### SOURCE

Output and Employment

The unemployment problem in Africa has been grave for a long time now and as the latest evidence reveals it is clearly on the increase. In spite of the limitation of the data, available evidence points to the fact that unemployment increased from 7.7 per cent in 1978 to 22.8 per cent in 1990 and is projected to increase to 30 per cent by the year 2000. On the other hand, underemployment is estimated to affect 100 million Africans. 76

Employment is basically a function of the interaction between supply and demand factors. On the supply side, the major determinant is the population growth rate, reinforced by the pace of urbanisation and the expansion of education. The major factor on the demand side is the rate of growth of output in conjunction with its employment elasticity, factor intensities in production, and relative factor prices. A new dimension of the demand factor is the massive retrenchment of labour that almost invariably accompanies the implementation of Structural Adjustment Programs (SAPs).

### DATASET SECTION
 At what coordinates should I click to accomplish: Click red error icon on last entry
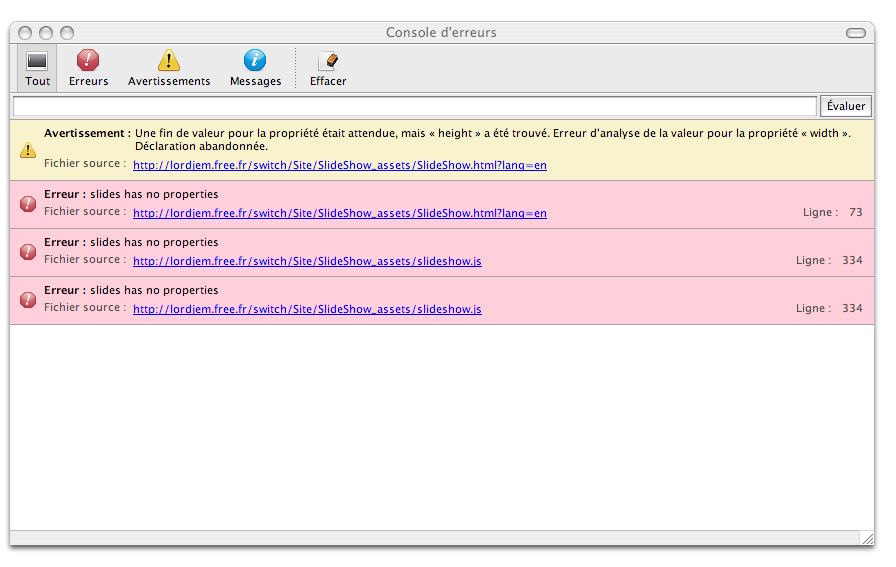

### WHAT YOU SHOULD DO
Carry on the text about unemployment in Africa from the point where it stops. The material has no connection to the text on African unemployment.

### THE OUTPUT
In many countries, the interaction of these forces has given rise to a situation in which growth in formal sector employment has tended to lag considerably behind growth in output, a phenomenon which HDR93 describes as "jobless growth" or "growth without employment". However, the African situation cannot usefully be described as growth without employment; it would be more accurate to characterise it as "neither growth nor employment". Between 1973 and 1987, for example, the average annual growth rates of GDP and employment were 2.6 per cent and 2.3 per cent, respectively, 77 both of them lower than the rate of growth of the labour force. Thus, the poor employment record of African countries is a result of the dynamic interaction between fast population growth on the one hand, and poor economic performance on the other. According to ILO/JASPA, nearly six million people join the African labour force every year, whereas the formal sector engages less than 10 per cent of the total labour force.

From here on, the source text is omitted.